-- How to complete this task --
Verbatim copy, images excluded: write out each record shown below.

Dataset items
------------------------------------------------------------------------

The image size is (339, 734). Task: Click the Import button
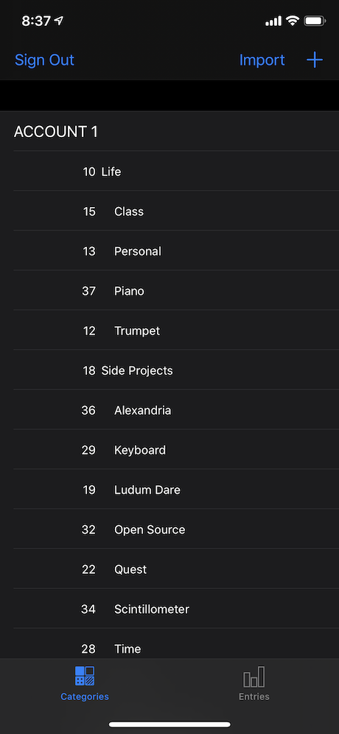[262, 60]
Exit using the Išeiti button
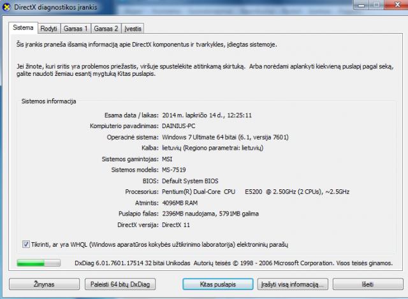Screen dimensions: 408x299 click(x=367, y=284)
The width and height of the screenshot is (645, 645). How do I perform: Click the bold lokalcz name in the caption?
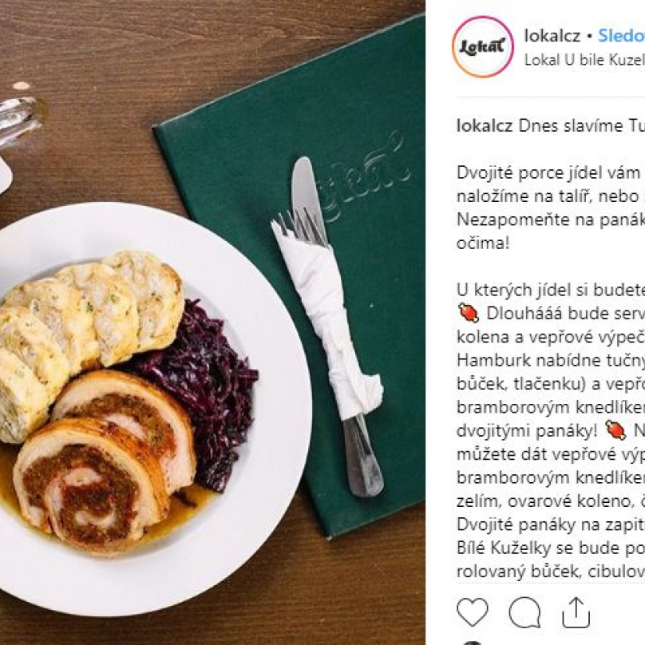(485, 125)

------------------------------------------------------------------------

-- Solution to this exercise --
The image size is (339, 734). Task: Click the Import button
[262, 60]
Exit using the Išeiti button
Screen dimensions: 408x299 click(x=367, y=284)
The width and height of the screenshot is (645, 645). How do I perform: Click the bold lokalcz name in the caption?
(485, 125)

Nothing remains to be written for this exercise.